The Banshee and the Laser were almost dead even on the water, and in fact the Banshee was to beat the Laser in their next high-profile duel at a “one of a kind” regatta. But the simple, modern-looking Laser caught the eye of world-class sailors who had gathered for the regatta. The reaction of sailing legends like Peter Barrett showed Kirby, Bruce and Fogh that they had a potential market they could reach without corporate backing. “What I noticed was that the really good sailors looked at this and said ‘what a neat little boat, does that look good and fast” remembers Ian Bruce. “At that point I said ‘jeezers, I don’t know how we would ever advertise a recreational boat to replace the Sunfish without spending zillions of dollars.

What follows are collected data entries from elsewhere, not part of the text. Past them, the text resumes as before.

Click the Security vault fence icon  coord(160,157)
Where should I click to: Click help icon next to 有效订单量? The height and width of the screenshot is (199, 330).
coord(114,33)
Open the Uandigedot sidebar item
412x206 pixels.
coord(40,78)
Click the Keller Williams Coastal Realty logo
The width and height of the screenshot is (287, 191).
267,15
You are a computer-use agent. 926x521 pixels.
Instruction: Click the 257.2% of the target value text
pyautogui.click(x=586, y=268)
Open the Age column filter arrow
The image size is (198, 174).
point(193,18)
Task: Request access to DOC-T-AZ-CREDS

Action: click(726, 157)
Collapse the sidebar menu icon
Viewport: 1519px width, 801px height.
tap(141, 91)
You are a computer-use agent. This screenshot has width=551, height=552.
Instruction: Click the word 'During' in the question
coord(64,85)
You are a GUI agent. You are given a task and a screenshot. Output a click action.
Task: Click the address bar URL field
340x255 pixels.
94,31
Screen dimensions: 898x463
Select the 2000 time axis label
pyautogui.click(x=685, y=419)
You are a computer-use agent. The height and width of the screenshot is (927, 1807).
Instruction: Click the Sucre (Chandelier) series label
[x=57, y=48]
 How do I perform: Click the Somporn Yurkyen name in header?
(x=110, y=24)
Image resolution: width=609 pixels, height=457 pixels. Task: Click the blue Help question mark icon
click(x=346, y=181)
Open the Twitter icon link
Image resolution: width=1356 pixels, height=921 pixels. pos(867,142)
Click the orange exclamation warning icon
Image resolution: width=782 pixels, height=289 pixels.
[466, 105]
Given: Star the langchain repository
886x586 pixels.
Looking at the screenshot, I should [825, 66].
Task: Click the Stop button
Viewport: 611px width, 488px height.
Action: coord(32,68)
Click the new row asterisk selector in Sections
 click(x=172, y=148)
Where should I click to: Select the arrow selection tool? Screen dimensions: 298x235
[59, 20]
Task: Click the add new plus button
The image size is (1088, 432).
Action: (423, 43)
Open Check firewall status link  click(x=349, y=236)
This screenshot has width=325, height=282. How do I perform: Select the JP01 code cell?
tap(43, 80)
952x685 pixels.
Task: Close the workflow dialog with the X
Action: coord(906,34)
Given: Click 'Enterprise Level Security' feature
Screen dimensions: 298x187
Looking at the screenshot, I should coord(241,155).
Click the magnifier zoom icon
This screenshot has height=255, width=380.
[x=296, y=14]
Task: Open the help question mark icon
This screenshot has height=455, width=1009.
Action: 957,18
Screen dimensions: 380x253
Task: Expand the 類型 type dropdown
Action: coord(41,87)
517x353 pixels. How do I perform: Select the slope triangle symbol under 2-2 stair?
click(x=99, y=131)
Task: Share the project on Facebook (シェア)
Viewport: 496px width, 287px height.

But we could talk to this little peer group of ours. In one paragraph, we could say all they needed to know. We all saw it as a fun second boat.”

sail-2
The Chrysler Man O’ War (above) was supported by the might of the Chrysler corporation and had some interesting features, but it never reached the Laser’s popularity and was soon dropped by the manufacturer. Pic from Chryslersailing.lizards.net

 

Once they had realized the potential of the design, Kirby, Fogh and Bruce settled into a period of intensive development to turn the beachboat into a simple performance machine. “The fact that Kirby and Fogh and I were all Olympic sailors meant that once we started to work on it, we instinctively got things better and better” remembers Ian Bruce. Because Fogh felt that the first prototype had too much weather helm, Ian Bruce fitted the second prototype with a mast step that could be moved fore and aft to develop the balance across the wind range. The final version ended up with the mast 3” further forward, with 3” more luff length, a 2” shorter foot, and less rake. The Weekender’s flexy bottom section was replaced with a longer and stiffer extrusion that moved the maximum bend further up. A foam sandwich deck, one of the first to be seen in a production boat, reduced weight while the solid ‘glass hull and rolled gunwales reduced cost and increased durability.  After two hard-sailed prototypes (one at 50kg/110lb and one of 54kg/118lb) proved too light, they settled on a production weight of 58kg (128lb) – slightly heavier than the original target but much lighter than comparable boats.

The industrial design expertise of Ian Bruce – a man Julian Bethwaite calls a genius – can be seen in the deck design and fittings. They are almost too Spartan (as the many who have struggled with the self bailer or capsized because of the mainsheet arrangement will agree) but many of them worked better and lasted longer than the systems on comparable boats of the time. The stark lines of the low hull and small cockpit didn’t just make the boat look modern; they also made it look sublimely simple.

The final work on the rig was completed in late November 1970. Kirby, Bruce and Fogh sailed the two prototypes in a cold and windy weekend, then stood in the showers for an hour, thawing out and toasting the new boat with hot buttered rums. At a party later that night, a young student asked “why don’t you call it something scientific the young people will identify with?” Ian Bruce replied ‘do you mean something like Laser?’ and the final piece came together.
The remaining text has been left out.